18. A method of locating a plastic cylindrical pipe comprising a
nonconductive wall, wherein the wall includes a filler that is
either electrically conductive or magnetic, the method comprising:
receiving, by a portion of the filler, a signal emitted from a
transmitter; transmitting, by the portion of the filler, the signal
to another portion of the filler; emitting, by the other portion of
the filler, another signal; detecting the signal using a sensor;
and estimating a location of the plastic cylindrical pipe based on
the detected signal.
19. The method of claim 18, wherein the sensor comprises a
ground-penetrating radar system.
20. The method of claim 18, wherein the sensor is mounted on a
piece of farming equipment or landscaping equipment.
Description
CROSS-REFERENCE TO RELATED APPLICATION(S)

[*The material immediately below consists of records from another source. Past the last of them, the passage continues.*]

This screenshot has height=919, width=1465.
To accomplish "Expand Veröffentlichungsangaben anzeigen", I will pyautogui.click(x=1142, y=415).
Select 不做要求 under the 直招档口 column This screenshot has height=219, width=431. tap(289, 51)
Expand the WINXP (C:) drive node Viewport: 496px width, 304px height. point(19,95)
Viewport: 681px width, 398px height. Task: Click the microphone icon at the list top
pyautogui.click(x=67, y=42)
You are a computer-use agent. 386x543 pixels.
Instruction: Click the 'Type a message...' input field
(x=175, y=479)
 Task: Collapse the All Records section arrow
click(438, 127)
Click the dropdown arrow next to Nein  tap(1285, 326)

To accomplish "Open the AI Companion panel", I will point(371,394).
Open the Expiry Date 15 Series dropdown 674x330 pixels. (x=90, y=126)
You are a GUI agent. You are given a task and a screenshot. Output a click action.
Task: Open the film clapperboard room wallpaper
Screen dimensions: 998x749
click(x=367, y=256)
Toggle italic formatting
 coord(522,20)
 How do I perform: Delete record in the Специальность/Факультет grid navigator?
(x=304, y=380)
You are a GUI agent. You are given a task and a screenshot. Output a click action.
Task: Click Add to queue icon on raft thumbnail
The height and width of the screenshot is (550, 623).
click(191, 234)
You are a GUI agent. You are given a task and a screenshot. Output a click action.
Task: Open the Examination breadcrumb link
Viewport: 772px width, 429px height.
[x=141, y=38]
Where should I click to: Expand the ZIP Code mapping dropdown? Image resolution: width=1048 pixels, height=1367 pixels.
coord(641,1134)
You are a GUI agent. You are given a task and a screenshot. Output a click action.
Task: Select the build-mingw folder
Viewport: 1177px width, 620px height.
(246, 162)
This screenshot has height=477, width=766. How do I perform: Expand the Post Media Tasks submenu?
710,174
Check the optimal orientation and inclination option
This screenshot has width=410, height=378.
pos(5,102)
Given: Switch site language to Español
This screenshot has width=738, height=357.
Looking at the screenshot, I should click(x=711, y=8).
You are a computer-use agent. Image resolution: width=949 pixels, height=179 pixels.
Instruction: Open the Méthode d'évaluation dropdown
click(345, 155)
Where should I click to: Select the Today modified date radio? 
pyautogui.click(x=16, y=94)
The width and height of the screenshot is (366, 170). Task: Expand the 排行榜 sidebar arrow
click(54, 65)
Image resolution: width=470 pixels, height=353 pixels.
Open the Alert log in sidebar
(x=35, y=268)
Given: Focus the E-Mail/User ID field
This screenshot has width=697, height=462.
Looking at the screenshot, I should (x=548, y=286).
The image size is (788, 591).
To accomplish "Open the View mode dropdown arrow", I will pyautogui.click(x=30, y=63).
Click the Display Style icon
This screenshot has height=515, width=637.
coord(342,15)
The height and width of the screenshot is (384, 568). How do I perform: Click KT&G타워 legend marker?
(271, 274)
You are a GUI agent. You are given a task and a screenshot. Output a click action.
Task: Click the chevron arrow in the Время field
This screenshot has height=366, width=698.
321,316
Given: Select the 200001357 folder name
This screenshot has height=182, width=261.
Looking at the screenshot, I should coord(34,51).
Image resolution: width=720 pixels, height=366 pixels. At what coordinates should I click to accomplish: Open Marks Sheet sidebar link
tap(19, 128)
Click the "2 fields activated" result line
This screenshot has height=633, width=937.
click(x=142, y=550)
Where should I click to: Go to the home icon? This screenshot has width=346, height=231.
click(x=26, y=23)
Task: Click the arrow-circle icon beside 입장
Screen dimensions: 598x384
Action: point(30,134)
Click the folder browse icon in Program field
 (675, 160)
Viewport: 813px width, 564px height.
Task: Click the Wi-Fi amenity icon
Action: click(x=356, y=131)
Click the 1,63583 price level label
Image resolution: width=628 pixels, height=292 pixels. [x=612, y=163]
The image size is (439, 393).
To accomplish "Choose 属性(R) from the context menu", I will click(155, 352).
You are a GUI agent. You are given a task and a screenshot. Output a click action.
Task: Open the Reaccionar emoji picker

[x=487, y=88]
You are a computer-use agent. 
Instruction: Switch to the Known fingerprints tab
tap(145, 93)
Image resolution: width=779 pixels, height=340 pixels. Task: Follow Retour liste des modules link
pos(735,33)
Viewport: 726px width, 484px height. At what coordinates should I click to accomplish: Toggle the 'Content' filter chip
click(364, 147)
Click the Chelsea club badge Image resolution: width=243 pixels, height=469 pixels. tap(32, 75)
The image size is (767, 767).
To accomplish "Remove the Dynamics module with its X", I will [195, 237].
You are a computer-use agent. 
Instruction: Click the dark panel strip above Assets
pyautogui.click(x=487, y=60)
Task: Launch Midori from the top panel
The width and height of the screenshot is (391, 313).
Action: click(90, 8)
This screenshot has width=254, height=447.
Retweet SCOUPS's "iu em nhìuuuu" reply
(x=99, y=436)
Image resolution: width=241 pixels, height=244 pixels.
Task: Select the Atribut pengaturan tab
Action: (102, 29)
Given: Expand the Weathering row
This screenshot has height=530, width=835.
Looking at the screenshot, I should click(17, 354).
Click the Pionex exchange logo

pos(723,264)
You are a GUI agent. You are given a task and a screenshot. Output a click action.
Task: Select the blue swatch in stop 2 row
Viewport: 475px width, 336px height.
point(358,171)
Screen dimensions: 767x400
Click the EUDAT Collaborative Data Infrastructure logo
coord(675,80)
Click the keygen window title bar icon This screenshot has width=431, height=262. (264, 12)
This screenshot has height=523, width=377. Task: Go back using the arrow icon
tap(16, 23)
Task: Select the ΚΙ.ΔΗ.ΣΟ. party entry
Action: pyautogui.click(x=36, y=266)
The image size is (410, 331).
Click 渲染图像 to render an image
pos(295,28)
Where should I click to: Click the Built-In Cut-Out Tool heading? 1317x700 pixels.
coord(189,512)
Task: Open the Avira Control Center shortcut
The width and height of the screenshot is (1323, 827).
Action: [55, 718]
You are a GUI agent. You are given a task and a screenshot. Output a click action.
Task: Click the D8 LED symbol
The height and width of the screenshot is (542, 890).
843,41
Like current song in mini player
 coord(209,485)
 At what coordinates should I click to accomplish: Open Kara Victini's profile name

[0001] This application claims priority to, and the benefit of,
U.S. Provisional Application Ser. No. 62/517,839, filed on Jun. 9,
2017, entitled Tracking System For Buried Plastic Pipe, the entire
content of which is incorporated herein by reference.
BACKGROUND
1. Field
[0002] One or more aspects of embodiments disclosed herein relate
to a trackable and locatable pipe.
2. Description of Related Art
[0003] Pipes may be used in a variety of locations where the pipes
may not be readily visible. For example, drip irrigation is a form
of irrigation that may enable soil to store water and nutrients by
allowing water to drip slowly from a plastic dripline near roots of
plants and trees. The dripline may be buried below the surface of
the ground. Accordingly, the dripline enables water to be delivered
near or directly into a root zone of an intended plant, tree, or
cactus with little or minimal evaporation prior to being absorbed
by the root system of nearby foliage. Drip irrigation systems may
distribute water through a network of valves, pipes, tubing, and
emitters, and may be more efficient than other types of irrigation
systems (e.g., more efficient than surface irrigation or sprinkler
systems).
SUMMARY
[0004] Aspects of embodiments of the present disclosure are
directed toward an improved plastic pipe capable of being placed
underground and subsequently located and tracked, to a method of
manufacturing the plastic pipe, and a method for tracking and
locating the plastic pipe.
[0005] According to an embodiment of the present disclosure, there
is provided a plastic cylindrical pipe including a nonconductive
wall, wherein the wall includes a filler that is either
electrically conductive or magnetic.
[0006] The filler may include a carbon-based material.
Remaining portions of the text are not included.